I have Two things say: 1) Next year, involve the broadcasters. 2) Add a production thing for this. It would be helpful to have demonstrations so that we can see what you are talking about.

Brian Butterworth, UKfree.tv: I take issue, saying geeks aren’t creative. We are really creative.

Rosie: That’s why we’re changing the world.

Paul Barossa, man in the audience: I run a music production company but have a background in psychology. The meaning of communication is the response you get. You have to look at another angle. You have to look at way that you are communicating the message.

Mike Butcher: MediaBites.com. I went to the TV Un-festival. Word that dare not speak its name: Facebook. Geeky and trivial but indicative of social networking going mainstream. When my mom asks me what it is about, I know that it is something different in ways that maybe blogging isn’t. Should broadcasters create their own networks or plug into networks?

Chris: Facebook takes things one step more. When you sign up apps, it tells you friends who have signed up before for that app.
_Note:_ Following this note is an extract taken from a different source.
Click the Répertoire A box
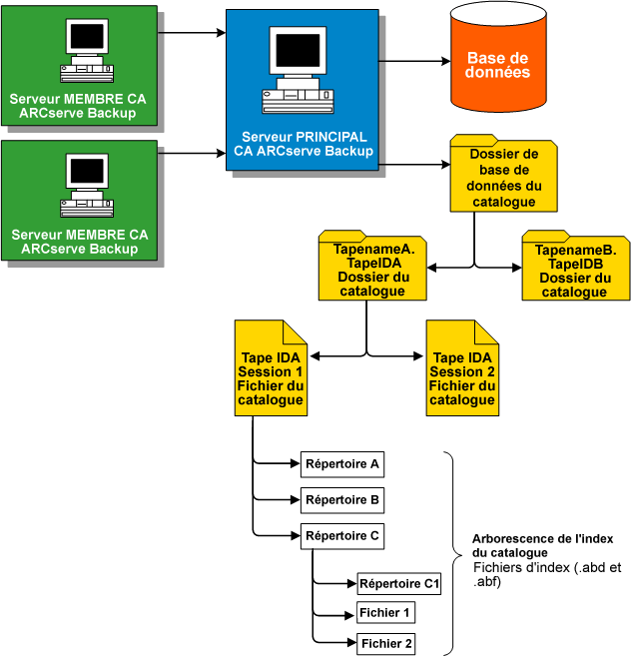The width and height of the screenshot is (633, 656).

The Gulf: Cultural, technical, political

That was about the end of the discussion. But Suw and I have witnessed the cultural chasm that both the Un-festival participants perceived as well as the festival participants at other conferences. We saw it at the Guardian Changing Media when it seemed that the executives were talking about media in a completely different way than we experienced it using a mix of traditional media and the internet. We saw it in how the media executives talked about brand in a way that was completely foreign, alien and alienating to us.

I don’t think that the gap can be put down to the differences in a technical culture versus a creative culture. I do think that there is something in the difference between the ‘sit back’ culture of television and the ‘sit forward’ culture of the internet.

In the end, I think one of the things that came out of the festival session was the lack of knowledge of the internet at senior levels of television companies, and more than that, I keep going back to something that Steve Yelvington said about newspaper companies that the people with the most internet experience have the least political capital in their organisations. Much of this is cultural, but it is also political both in terms of within the industry but also within the organisations. A friend of mine once said of the major broadcaster that he worked for: “There are managers who don’t want to create the future, they just want to control it.”

It took 30 years of circulation declines for US newspapers before those declines seriously threatened their business. It will take more pain before major broadcasters feel the need for change. As was said during the session, television has been the most efficient way to deliver eyeballs to advertisers, but now the internet is challenging that. It’s best for broadcasters to experiment now – especially with the cost of experimentation decreasing. It is far better to change while you have the resources to manage that change rather than delay and have change forced upon you.